WHAT a difference a day makes … 24 little hours …”

So go the lines of the classic song recorded by Dinah Washington, soul legend Aretha Franklin and many, many others.

It would be a safe bet to assume that particular tune will not be featuring on George Osborne’s playlist this week following his latest budgetary chicanery on Wednesday.

Osborne may have felt a warm glow of satisfaction, or at least relief, as he absorbed the fawning plaudits of his cronies and peers following the announcement of his latest fiscal folly.

Meanwhile, however, everyone else was getting down to the business of working out what it all actually meant.

No easy task with this particular custodian of the Exchequer, for whom substance is merely something he used to abuse as a student while detail is an inconvenience to be avoided at all costs.

And the costs are, as always, considerable, especially if you happen to be disabled, poor or both.

Among the measures outlined were the further slashing of benefits, the forcible academisation of all of England’s schools and — in wonderful irony — the compulsory studying of mathematics by pupils up to the age of 18.

It’s difficult to tell exactly when the wheels came off on Wednesday.

When the party’s website was crashed by one of its own disabled supporters?

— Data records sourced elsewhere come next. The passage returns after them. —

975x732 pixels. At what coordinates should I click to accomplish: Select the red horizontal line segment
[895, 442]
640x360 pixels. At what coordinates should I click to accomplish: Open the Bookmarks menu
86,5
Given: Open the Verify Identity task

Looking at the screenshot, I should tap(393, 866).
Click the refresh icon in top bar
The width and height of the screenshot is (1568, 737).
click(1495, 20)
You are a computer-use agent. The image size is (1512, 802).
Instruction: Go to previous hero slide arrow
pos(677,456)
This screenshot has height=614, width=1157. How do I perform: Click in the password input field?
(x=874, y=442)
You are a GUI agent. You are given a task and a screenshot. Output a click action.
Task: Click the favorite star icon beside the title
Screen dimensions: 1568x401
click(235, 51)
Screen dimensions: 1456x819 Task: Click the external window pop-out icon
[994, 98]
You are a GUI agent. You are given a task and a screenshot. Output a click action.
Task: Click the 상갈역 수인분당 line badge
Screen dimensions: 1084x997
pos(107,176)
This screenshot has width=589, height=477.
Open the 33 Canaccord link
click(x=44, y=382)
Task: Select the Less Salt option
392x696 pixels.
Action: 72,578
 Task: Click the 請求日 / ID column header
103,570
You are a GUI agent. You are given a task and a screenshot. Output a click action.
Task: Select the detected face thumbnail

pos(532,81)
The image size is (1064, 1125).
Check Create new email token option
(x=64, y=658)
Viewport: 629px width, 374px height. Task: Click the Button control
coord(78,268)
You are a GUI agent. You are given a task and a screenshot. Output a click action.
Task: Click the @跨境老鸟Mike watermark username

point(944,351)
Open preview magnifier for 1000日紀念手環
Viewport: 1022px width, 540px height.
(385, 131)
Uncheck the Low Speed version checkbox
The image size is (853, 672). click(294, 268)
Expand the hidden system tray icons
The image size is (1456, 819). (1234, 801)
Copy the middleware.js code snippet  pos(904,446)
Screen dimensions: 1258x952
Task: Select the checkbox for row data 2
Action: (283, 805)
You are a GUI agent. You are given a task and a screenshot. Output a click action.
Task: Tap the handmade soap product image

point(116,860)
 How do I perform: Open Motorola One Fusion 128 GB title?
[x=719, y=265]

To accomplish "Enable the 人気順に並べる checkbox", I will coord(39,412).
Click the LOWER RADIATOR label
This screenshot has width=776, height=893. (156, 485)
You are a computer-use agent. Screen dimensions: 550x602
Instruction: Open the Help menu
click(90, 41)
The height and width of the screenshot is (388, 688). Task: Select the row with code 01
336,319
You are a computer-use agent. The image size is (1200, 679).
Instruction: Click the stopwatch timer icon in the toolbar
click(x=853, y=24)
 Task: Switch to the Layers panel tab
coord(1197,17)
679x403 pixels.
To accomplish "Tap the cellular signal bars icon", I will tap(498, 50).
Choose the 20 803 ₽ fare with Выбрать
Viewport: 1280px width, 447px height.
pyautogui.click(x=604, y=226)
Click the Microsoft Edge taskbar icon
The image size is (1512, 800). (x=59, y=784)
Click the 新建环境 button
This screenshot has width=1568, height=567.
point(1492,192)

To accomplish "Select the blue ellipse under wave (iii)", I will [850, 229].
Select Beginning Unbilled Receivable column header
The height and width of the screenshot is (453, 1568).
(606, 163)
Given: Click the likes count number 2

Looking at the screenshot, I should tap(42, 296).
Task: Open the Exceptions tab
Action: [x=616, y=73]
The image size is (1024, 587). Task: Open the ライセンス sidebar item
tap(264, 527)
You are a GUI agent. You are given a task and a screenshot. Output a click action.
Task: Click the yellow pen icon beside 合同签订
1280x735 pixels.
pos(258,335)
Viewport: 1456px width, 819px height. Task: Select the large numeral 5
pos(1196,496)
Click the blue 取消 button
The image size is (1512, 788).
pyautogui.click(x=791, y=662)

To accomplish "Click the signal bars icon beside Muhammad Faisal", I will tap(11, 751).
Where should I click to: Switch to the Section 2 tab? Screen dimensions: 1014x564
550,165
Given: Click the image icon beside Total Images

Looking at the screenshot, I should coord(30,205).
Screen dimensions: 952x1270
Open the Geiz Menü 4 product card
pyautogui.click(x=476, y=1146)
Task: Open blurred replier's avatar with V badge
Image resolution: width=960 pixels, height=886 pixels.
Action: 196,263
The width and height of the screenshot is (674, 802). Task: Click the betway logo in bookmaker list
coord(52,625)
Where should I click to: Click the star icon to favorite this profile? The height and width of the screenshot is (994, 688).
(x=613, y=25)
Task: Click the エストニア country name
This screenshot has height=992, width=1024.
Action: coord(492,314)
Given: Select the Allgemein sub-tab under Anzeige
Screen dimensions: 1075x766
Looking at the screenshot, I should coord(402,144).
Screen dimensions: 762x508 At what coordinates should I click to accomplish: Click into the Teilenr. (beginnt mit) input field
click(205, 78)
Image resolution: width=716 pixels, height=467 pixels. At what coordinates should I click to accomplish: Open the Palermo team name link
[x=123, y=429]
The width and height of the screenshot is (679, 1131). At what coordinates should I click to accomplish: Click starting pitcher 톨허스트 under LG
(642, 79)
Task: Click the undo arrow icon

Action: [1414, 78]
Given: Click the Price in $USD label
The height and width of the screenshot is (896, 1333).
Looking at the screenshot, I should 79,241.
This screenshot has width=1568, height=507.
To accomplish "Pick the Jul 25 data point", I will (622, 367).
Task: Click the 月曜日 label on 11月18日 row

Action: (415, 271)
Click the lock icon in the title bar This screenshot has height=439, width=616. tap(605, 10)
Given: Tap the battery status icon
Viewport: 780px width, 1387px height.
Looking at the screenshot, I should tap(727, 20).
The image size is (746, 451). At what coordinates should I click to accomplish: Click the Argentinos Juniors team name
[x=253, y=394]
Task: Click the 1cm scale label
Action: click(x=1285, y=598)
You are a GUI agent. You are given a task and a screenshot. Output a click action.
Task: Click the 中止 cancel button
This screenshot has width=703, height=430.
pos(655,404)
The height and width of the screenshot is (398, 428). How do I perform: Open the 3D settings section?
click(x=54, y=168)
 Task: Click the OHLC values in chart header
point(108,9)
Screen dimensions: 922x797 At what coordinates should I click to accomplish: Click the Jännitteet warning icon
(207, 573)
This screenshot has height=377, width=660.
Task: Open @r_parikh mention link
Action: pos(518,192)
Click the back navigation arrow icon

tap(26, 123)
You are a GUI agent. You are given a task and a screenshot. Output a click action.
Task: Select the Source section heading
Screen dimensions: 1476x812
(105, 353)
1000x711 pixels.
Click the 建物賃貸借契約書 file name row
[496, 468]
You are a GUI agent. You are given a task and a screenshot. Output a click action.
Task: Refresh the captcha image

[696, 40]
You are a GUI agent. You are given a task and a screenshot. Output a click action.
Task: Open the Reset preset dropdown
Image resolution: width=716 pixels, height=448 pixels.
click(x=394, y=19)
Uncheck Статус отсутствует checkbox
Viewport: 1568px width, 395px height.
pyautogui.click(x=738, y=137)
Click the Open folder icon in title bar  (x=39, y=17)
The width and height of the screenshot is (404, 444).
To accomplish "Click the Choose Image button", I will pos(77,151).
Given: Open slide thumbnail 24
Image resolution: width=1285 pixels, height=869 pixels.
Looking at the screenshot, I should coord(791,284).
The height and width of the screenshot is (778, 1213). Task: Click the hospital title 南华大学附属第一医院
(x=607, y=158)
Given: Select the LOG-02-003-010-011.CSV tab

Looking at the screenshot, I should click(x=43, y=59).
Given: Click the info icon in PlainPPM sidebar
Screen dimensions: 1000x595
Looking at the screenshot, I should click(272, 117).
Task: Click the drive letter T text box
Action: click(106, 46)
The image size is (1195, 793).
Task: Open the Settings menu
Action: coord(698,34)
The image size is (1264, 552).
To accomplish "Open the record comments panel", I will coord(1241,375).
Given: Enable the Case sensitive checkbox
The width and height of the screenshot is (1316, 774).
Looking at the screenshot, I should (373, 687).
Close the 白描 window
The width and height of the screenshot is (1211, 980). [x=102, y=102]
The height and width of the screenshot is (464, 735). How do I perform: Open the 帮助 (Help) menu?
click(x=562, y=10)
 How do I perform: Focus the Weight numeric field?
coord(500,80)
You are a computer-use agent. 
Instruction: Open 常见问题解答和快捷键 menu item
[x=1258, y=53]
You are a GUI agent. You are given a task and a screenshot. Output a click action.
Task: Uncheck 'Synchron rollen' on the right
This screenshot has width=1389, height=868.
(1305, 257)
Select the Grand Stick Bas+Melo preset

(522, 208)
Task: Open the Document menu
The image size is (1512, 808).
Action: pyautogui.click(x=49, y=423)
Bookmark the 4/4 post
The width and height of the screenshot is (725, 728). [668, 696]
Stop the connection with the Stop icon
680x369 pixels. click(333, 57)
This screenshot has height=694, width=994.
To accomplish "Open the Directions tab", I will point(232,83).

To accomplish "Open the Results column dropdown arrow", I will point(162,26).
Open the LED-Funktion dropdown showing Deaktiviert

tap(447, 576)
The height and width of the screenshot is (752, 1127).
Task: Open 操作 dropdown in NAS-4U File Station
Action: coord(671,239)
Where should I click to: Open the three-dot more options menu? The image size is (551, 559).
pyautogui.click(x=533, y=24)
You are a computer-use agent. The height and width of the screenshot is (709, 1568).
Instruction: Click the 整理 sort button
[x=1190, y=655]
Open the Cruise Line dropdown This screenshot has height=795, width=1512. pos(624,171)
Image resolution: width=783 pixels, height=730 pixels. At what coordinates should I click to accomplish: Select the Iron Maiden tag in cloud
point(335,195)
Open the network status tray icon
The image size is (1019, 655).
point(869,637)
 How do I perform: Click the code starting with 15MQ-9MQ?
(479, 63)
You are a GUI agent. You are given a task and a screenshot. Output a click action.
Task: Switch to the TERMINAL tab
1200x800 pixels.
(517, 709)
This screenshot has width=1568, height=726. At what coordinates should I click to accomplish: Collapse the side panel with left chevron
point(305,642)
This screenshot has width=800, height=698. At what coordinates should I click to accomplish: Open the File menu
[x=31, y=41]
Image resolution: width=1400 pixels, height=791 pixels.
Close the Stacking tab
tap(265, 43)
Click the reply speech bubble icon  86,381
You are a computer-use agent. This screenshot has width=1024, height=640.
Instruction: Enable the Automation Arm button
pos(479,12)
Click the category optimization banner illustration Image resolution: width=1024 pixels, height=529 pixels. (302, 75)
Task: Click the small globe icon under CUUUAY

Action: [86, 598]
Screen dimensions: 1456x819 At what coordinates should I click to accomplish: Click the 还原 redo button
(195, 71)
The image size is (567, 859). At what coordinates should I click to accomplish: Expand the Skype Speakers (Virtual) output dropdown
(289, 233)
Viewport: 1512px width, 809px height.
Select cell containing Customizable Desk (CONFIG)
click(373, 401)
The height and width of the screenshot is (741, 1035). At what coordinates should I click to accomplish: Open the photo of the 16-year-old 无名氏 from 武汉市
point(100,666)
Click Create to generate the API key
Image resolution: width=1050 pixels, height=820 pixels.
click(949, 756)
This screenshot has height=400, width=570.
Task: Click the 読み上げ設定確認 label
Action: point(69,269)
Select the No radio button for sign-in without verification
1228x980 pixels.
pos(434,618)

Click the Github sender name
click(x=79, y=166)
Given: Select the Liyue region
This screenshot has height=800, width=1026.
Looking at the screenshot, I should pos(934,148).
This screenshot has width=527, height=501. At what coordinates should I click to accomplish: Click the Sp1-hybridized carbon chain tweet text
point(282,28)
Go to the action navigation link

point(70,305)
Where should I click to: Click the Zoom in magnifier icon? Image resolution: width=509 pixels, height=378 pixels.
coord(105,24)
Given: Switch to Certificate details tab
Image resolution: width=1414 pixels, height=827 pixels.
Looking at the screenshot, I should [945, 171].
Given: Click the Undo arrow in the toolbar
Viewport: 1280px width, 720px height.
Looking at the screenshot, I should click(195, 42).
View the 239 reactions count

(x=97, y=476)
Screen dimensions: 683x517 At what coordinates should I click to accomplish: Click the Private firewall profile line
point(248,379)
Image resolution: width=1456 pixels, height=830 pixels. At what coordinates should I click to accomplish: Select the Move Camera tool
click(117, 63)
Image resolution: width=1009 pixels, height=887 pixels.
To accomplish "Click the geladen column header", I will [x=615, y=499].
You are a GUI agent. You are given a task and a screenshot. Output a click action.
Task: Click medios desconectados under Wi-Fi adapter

Perhaps when the IFS said Osborne only had a 50/50 chance of meeting his targets?

Or possibly when John Humphries boldly asked him what it took for “a bloke like him to be sacked.”

Whatever the case, by lunchtime even someone as deluded as him must have realised that he’d got things spectacularly wrong, yet again.

This we were informed was supposed to be a “populist” Budget.

If that was the case Osborne must be the most unpopular populist of all time.